Issues related to the antimicrobial therapy of native valve infective endocarditis (IE) will be reviewed here. The pathogenesis of vegetation formation, complications, and indications for surgery are discussed separately. (See "Pathogenesis of vegetation formation in infective endocarditis" and "Complications and outcome of infective endocarditis" and "Surgery for native valve endocarditis".)


Bactericidal agents are necessary for effective treatment of endocarditis. Therefore, antimicrobial therapy should be dosed to optimize sustained bactericidal serum concentrations throughout as much of the dosing interval as possible. In vitro determination of the minimum inhibitory concentration (MIC) should be performed routinely.

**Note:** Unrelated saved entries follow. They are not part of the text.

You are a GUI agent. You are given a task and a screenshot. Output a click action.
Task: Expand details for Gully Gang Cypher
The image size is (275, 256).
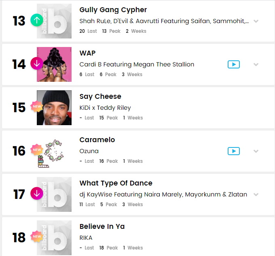(256, 21)
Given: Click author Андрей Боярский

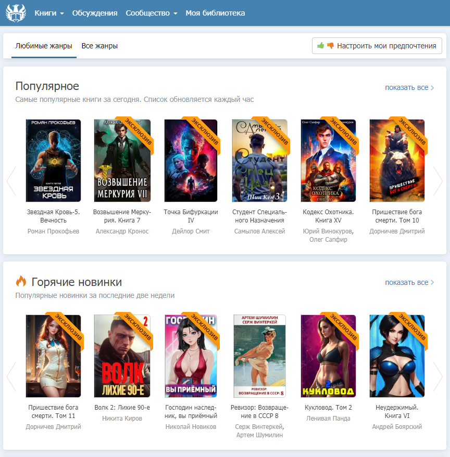Looking at the screenshot, I should (x=397, y=427).
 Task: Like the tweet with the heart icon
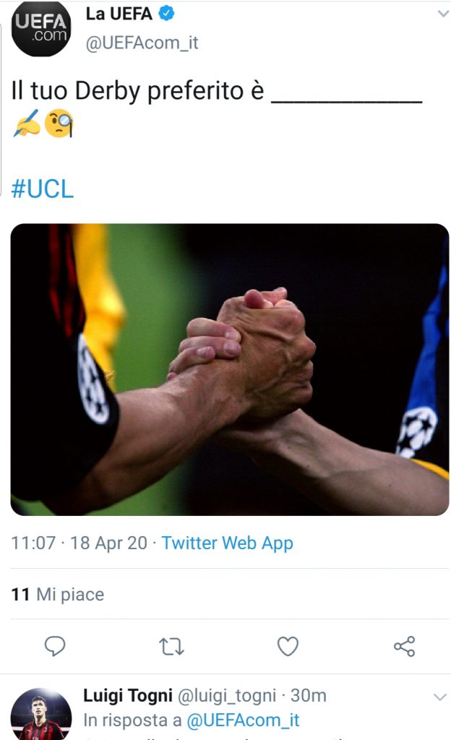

Empiric therapy — In general, therapy for infective endocarditis (IE) should be targeted to the organism isolated from blood cultures; cultures are positive in over 90 percent of patients with IE. For patients with suspected IE who present without acute symptoms, empiric therapy is not always necessary, and therapy can await blood culture results. Results of blood cultures are usually available within one to three days, and an accurate diagnosis is a critical first step in designing a management strategy. (See "Clinical manifestations and diagnosis of infective endocarditis".)

For acutely ill patients with signs and symptoms strongly suggestive of IE, empiric therapy may be necessary. Such empiric therapy should be administered ONLY after at least two (preferably three) sets of blood cultures have been obtained from separate venipunctures and ideally spaced over 30 to 60 minutes.

The choice of empiric therapy should take into consideration the most likely pathogens. In general, empiric therapy should cover staphylococci (methicillin susceptible and resistant), streptococci, and enterococci. Vancomycin (15 to 20 mg/kg/dose every 8 to 12 hours, not to exceed 2 g per dose) is an appropriate choice for initial therapy in most patients.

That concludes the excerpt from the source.